Work item A: Summarize the passage on life and death in Judaism in two sentences.
Work item B: In the passage on life and death in Judaism, which haggadah contained the Hertz humash quote that the writer came across?
Work item C: Pick up the passage on life and death in Judaism after its final sentence and carry it further.

Extract to read:

######

As I was preparing for the first few days of Pesah, I happened upon a thought-provoking piece of commentary in the Rabbinical Assembly haggadah, Feast of Freedom. It was a quote from the venerable Hertz humash (Pentateuch and Haftorahs: Hebrew Text English Translation and Commentary, edited by Dr. J H Hertz, 2nd ed., p. 397) about what set the Israelites apart from the Egyptians. The source of our ancestors’ faith was the Tree of Life (Etz Hayyim), while the Egyptians emphasized the cult of death:

When we compare the Egyptian attitude towards death with that of the Torah, we see in the latter what appears to be a deliberate aim to wean the Israelites from Egyptian superstition. On the one hand, there is not a word concerning reward and punishment in the Hereafter; on the other hand, there is rigorous proscription of all magic and sorcery, of sacrificing to the dead, as well as every form of alleged intercourse with the world of spirits. Israel’s faith is a religion of life, not of death; a religion that declares man’s [sic] humanity to man as the most acceptable form of adoration of the One God.

The Torah sets up the expectation that we should dwell on life, not on death; that what counts is not what comes next, but what happens here on Earth. We do not, as the ancient Egyptians did, bury people with all their material possessions in array around them. On the contrary, we expect that we will take nothing with us when we leave this life.

And, unlike certain parts of Christianity, our goal is not to behave well in this world so that we may enjoy the next. Our goal is to live a good life right now because that is good for ourselves and good for those around us to do so.

Of course, Judaism has its own framework for mourning. Consider these things: many Jews who are not so rigorous with respect to many of the daily aspects of Jewish practice (kashrut / dietary laws, Shabbat, Talmud Torah / studying the texts of our tradition, etc.) are suddenly very traditional in the context of death and bereavement. People who do not show up for Sukkot or Shavuot will come to say the Mourner’s Qaddish on a Tuesday evening for yahrzeit. As may be obvious today, the Yizkor service still draws a crowd. (I’m told that there was a time in New York’s Garment District when there were back-to-back Yizkor services all day long on the last Yom Tov / festival day, so people in the neighborhood could pop in and then go right back to work.)

######

Information given:
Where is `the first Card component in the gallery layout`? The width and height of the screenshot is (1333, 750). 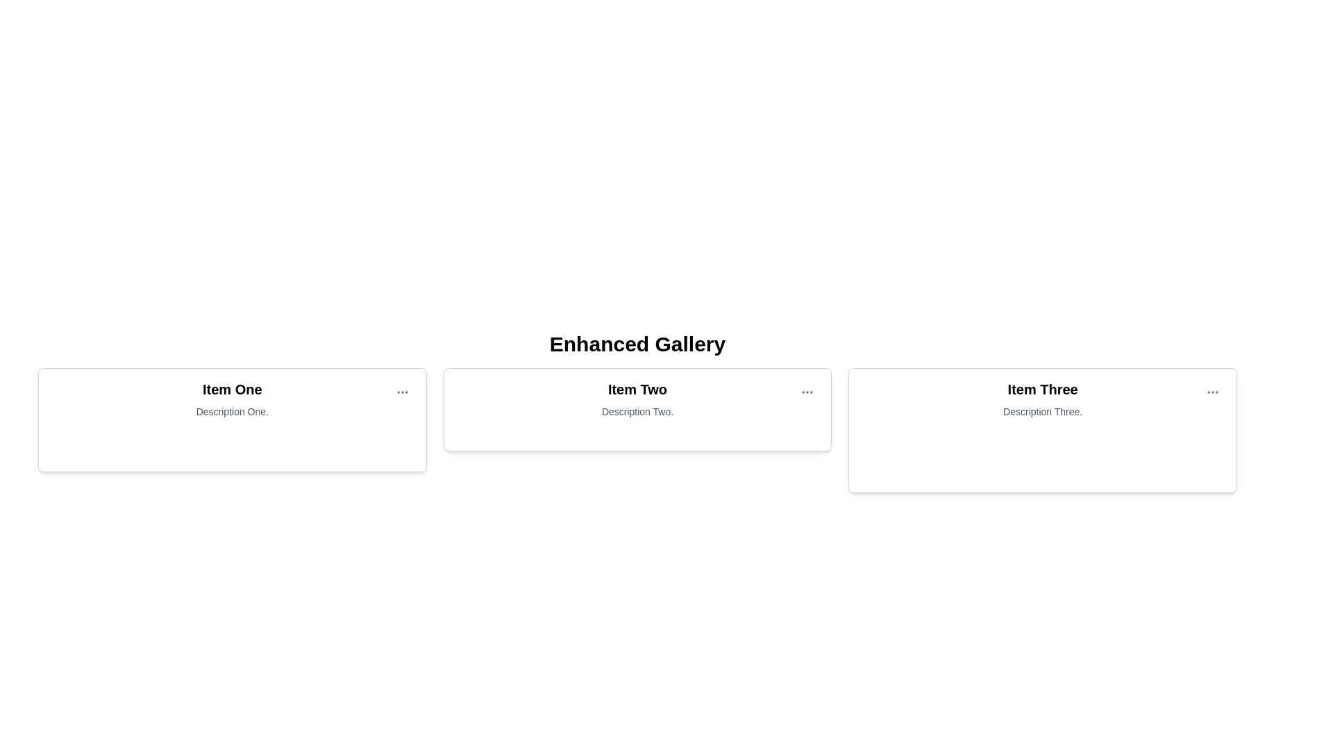
the first Card component in the gallery layout is located at coordinates (232, 419).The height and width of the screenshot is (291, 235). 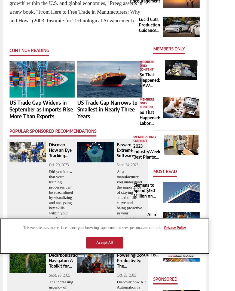 What do you see at coordinates (29, 50) in the screenshot?
I see `'Continue Reading'` at bounding box center [29, 50].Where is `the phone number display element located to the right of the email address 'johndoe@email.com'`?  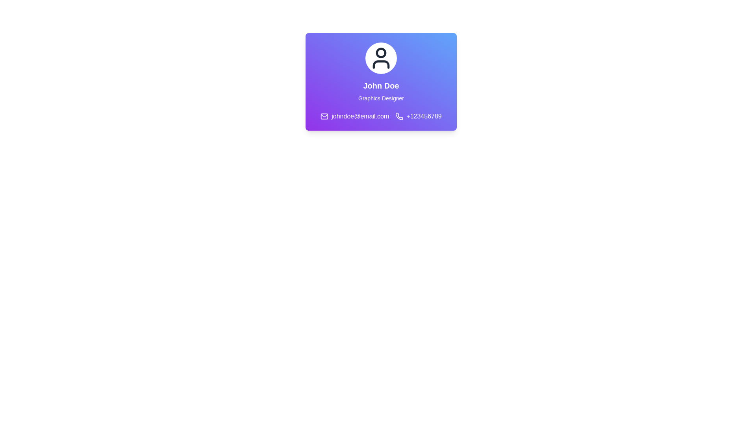
the phone number display element located to the right of the email address 'johndoe@email.com' is located at coordinates (418, 117).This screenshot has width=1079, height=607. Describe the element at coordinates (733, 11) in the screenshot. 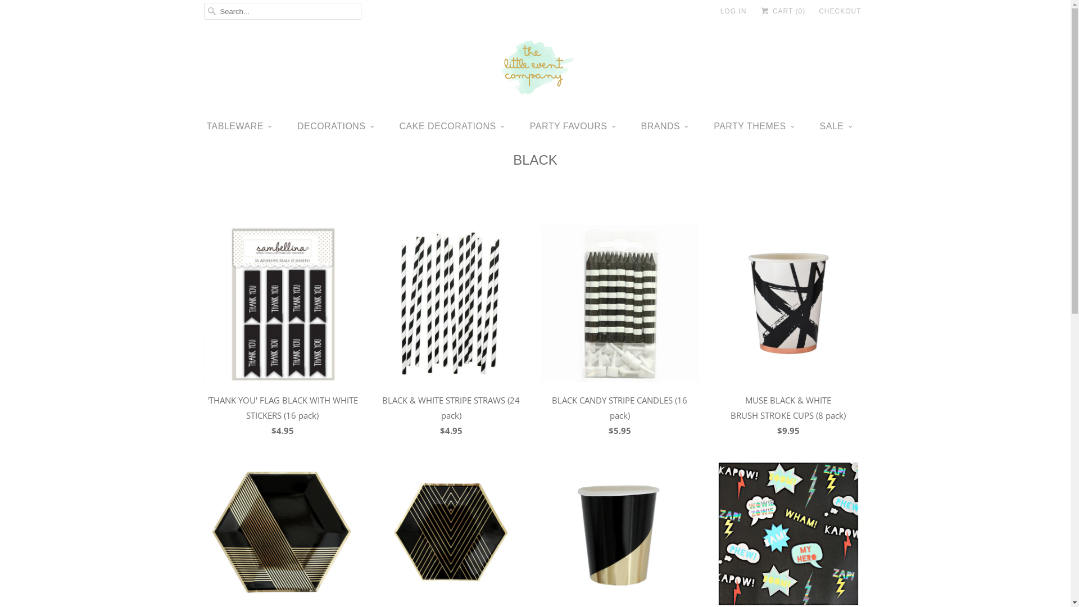

I see `'LOG IN'` at that location.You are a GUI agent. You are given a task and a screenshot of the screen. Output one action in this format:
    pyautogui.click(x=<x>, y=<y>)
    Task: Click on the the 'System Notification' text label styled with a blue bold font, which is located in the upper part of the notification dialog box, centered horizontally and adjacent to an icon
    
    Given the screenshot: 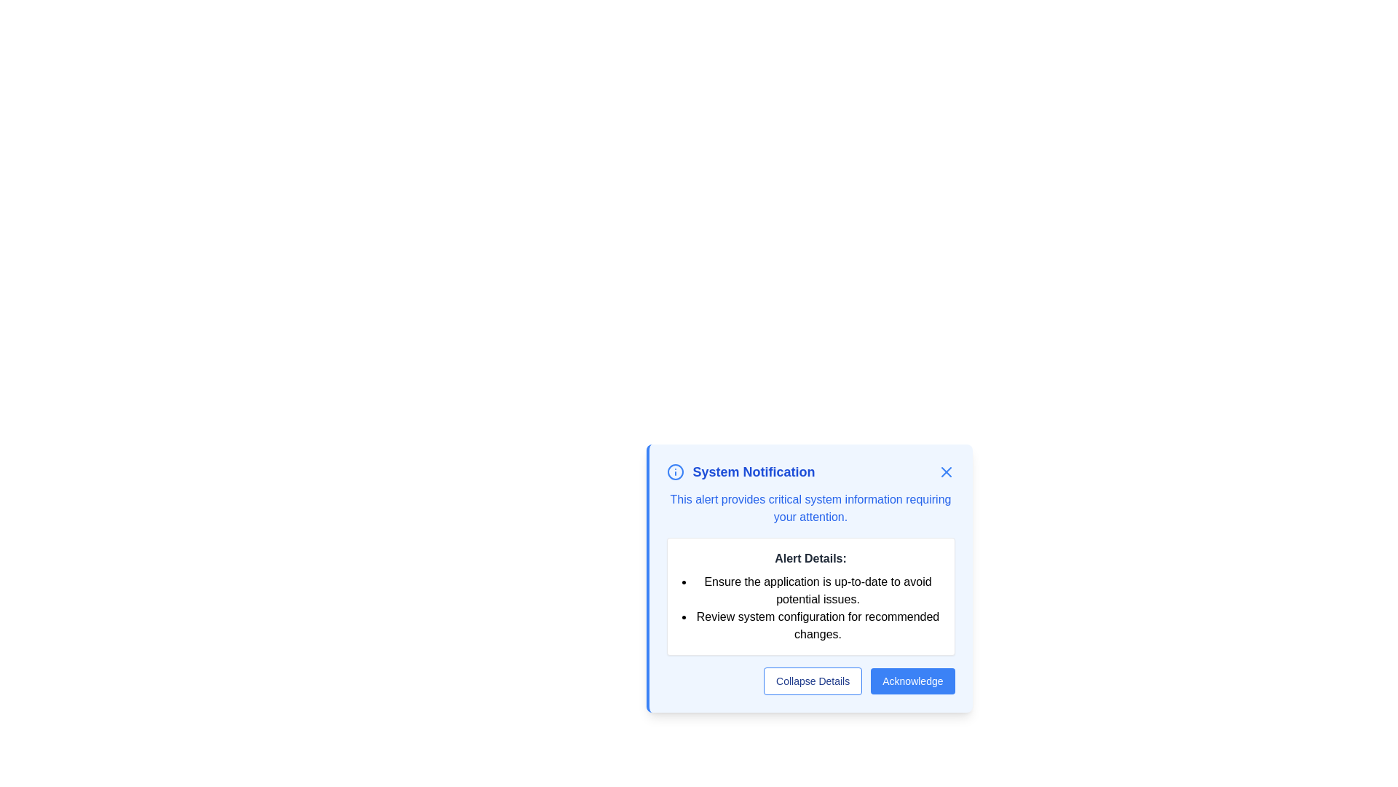 What is the action you would take?
    pyautogui.click(x=754, y=472)
    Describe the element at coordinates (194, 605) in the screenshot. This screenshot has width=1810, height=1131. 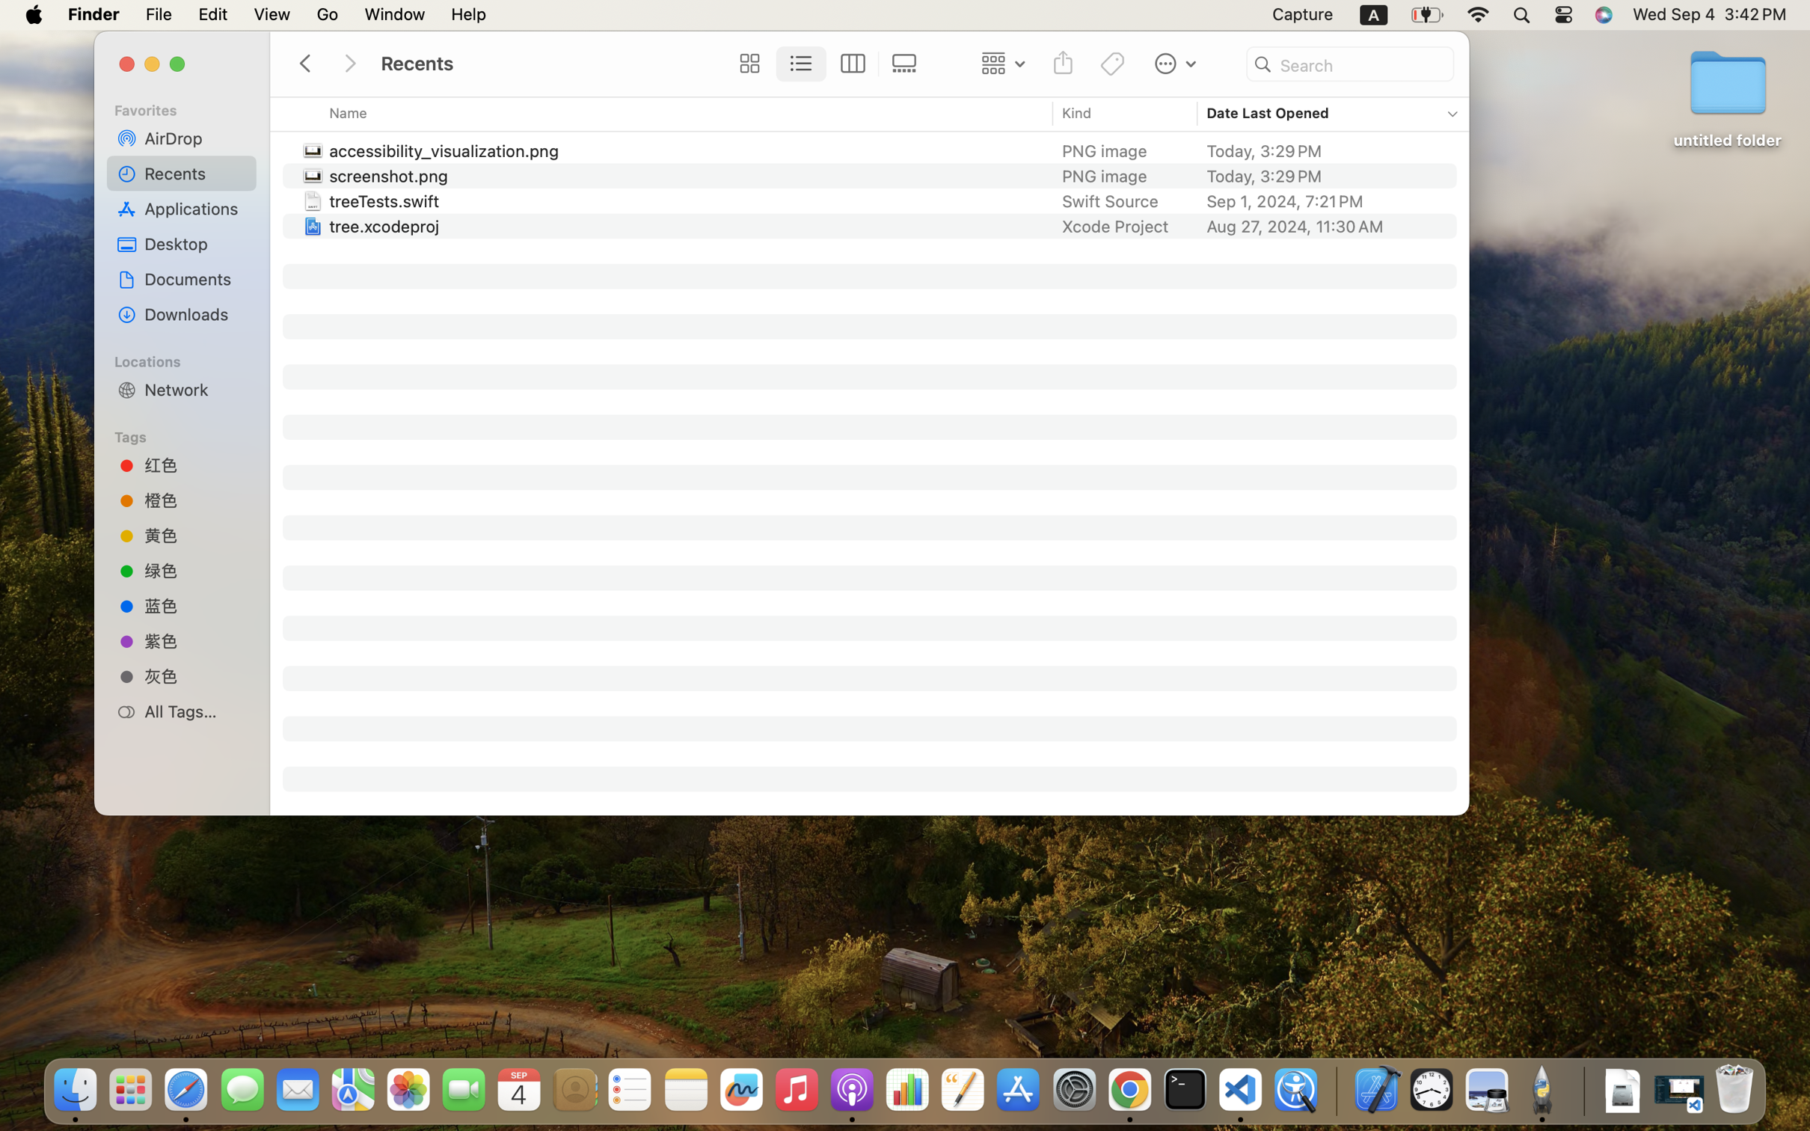
I see `'蓝色'` at that location.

######

Output A: While preparing for Pesah, the writer found a quote from the Hertz humash in the Rabbinical Assembly haggadah that presents Israel's faith as a religion of life, set against the Egyptian cult of death. The writer argues that the Torah directs attention to living a good life here and now rather than to what comes next, yet observes that many Jews who are not rigorous in daily practice become very traditional around death and bereavement, saying the Mourner's Qaddish for yahrzeit and filling the Yizkor service.

Output B: The Rabbinical Assembly haggadah, Feast of Freedom.

Output C:
But of course there is a reason for it. Grief requires a framework. It’s a powerful motivator to reach out: to tradition, to ritual, to customs that our ancestors have practiced for hundreds, if not thousands of years.

And yet, one might make the case that the larger framework of this day is still that Tree of Life: we read the Torah today, we recited words of gratitude and praise and acknowledgment of the holiness of this day, and all of that is about life, not death or mourning.

redwood stump

Here is a relevant question for this day, for this moment:

Today is a Yom Tov, literally, a “good day.” It is a festival celebrating a joyous moment in our national story. And yet it is also a day on which we remember those whom we have lost, who have departed from this world. Is this a day to rejoice, or to grieve? Can we be happy today? Can we recall with sadness those who have left this world?

As Rabbi Jeremy Markiz, our Director of Youth Tefillah, is fond of saying, it’s a “both-and.” We are joyful, and we grieve. And, of course, our entire reality incorporates happy and sad moments, and everything else on the spectrum of human emotion. Sometimes these emotions bump right up against each other. That’s how life goes.

Even within the context of bereavement, we remember our departed loved ones with both sadness AND joy. We miss the good moments AND the painful moments that we shared. (I always remind families that humorous stories about the deceased are completely appropriate at a funeral; the laughter helps us to work through our grief.)

Rabbi Nahman of Bratzlav, the founder of the Bratzlaver hasidic movement, is somewhat famous for emphasizing the joy in life. If you have been in Israel lately, and you happened to be in a public place where an outrageously-decorated van with huge speakers on top suddenly pulled up, and a bunch of guys in tye-dye shirts and peyes (sidecurls) jumped out and started dancing around to the music, you’ll know what I’m talking about. Those are the Bratzlavers. One of Rabbi Nahman’s most famous quotes is:

מצווה גדולה להיות בשמחה תמיד

Mitzvah gedolah lihyot besimhah tamid.

It is a great mitzvah to be joyful all the time.

Now of course, that’s ridiculous. Nobody can be always happy. You cannot even force yourself to do so. Even though the Mishnah advises us (Pirqei Avot 1:15) to greet everybody with “sever panim yafot,” a cheerful countenance, we occasionally have to smile with gritted teeth.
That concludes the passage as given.